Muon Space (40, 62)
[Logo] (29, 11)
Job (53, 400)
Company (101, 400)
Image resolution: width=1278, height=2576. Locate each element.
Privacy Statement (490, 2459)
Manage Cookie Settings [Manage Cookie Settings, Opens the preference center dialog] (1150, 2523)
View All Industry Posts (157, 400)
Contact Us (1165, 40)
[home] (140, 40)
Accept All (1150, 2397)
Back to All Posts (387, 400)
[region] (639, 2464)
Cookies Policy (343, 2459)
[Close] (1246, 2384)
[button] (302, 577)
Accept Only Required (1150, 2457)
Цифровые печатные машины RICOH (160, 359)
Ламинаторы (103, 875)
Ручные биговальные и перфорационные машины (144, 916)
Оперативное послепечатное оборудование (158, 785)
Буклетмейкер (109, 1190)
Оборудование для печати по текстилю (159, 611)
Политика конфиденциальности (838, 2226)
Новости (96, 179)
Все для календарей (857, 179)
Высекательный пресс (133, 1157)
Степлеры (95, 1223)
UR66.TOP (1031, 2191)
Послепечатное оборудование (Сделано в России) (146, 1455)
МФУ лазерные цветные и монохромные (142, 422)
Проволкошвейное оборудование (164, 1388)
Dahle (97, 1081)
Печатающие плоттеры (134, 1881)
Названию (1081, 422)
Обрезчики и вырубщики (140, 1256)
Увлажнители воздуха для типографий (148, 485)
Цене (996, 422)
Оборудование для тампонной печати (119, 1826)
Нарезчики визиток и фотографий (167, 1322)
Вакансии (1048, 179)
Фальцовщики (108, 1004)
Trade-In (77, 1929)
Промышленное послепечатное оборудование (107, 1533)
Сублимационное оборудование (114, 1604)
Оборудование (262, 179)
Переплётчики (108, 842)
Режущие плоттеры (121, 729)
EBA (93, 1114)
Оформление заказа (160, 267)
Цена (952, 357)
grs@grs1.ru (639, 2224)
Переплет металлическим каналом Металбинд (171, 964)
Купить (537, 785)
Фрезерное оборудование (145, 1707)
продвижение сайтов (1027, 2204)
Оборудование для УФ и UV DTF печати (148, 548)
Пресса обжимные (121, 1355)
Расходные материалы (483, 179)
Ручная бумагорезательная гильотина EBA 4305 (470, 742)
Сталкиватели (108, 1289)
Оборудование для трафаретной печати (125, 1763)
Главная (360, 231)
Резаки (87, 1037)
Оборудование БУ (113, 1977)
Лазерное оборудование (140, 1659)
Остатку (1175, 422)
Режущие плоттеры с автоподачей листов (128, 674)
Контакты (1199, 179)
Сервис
========================================================================
**Task objective**
Rewrite all of the material above as a numbered list, omitting any blank lines.

**The answer**
1. Muon Space (40, 62)
2. [Logo] (29, 11)
3. Job (53, 400)
4. Company (101, 400)
5. Image resolution: width=1278, height=2576. Locate each element.
6. Privacy Statement (490, 2459)
7. Manage Cookie Settings [Manage Cookie Settings, Opens the preference center dialog] (1150, 2523)
8. View All Industry Posts (157, 400)
9. Contact Us (1165, 40)
10. [home] (140, 40)
11. Accept All (1150, 2397)
12. Back to All Posts (387, 400)
13. [region] (639, 2464)
14. Cookies Policy (343, 2459)
15. [Close] (1246, 2384)
16. [button] (302, 577)
17. Accept Only Required (1150, 2457)
18. Цифровые печатные машины RICOH (160, 359)
19. Ламинаторы (103, 875)
20. Ручные биговальные и перфорационные машины (144, 916)
21. Оперативное послепечатное оборудование (158, 785)
22. Буклетмейкер (109, 1190)
23. Оборудование для печати по текстилю (159, 611)
24. Политика конфиденциальности (838, 2226)
25. Новости (96, 179)
26. Все для календарей (857, 179)
27. Высекательный пресс (133, 1157)
28. Степлеры (95, 1223)
29. UR66.TOP (1031, 2191)
30. Послепечатное оборудование (Сделано в России) (146, 1455)
31. МФУ лазерные цветные и монохромные (142, 422)
32. Проволкошвейное оборудование (164, 1388)
33. Dahle (97, 1081)
34. Печатающие плоттеры (134, 1881)
35. Названию (1081, 422)
36. Обрезчики и вырубщики (140, 1256)
37. Увлажнители воздуха для типографий (148, 485)
38. Цене (996, 422)
39. Оборудование для тампонной печати (119, 1826)
40. Нарезчики визиток и фотографий (167, 1322)
41. Вакансии (1048, 179)
42. Фальцовщики (108, 1004)
43. Trade-In (77, 1929)
44. Промышленное послепечатное оборудование (107, 1533)
45. Сублимационное оборудование (114, 1604)
46. Оборудование (262, 179)
47. Переплётчики (108, 842)
48. Режущие плоттеры (121, 729)
49. EBA (93, 1114)
50. Оформление заказа (160, 267)
51. Цена (952, 357)
52. grs@grs1.ru (639, 2224)
53. Переплет металлическим каналом Металбинд (171, 964)
54. Купить (537, 785)
55. Фрезерное оборудование (145, 1707)
56. продвижение сайтов (1027, 2204)
57. Оборудование для УФ и UV DTF печати (148, 548)
58. Пресса обжимные (121, 1355)
59. Расходные материалы (483, 179)
60. Ручная бумагорезательная гильотина EBA 4305 (470, 742)
61. Сталкиватели (108, 1289)
62. Оборудование для трафаретной печати (125, 1763)
63. Главная (360, 231)
64. Резаки (87, 1037)
65. Оборудование БУ (113, 1977)
66. Лазерное оборудование (140, 1659)
67. Остатку (1175, 422)
68. Режущие плоттеры с автоподачей листов (128, 674)
69. Контакты (1199, 179)
70. Сервис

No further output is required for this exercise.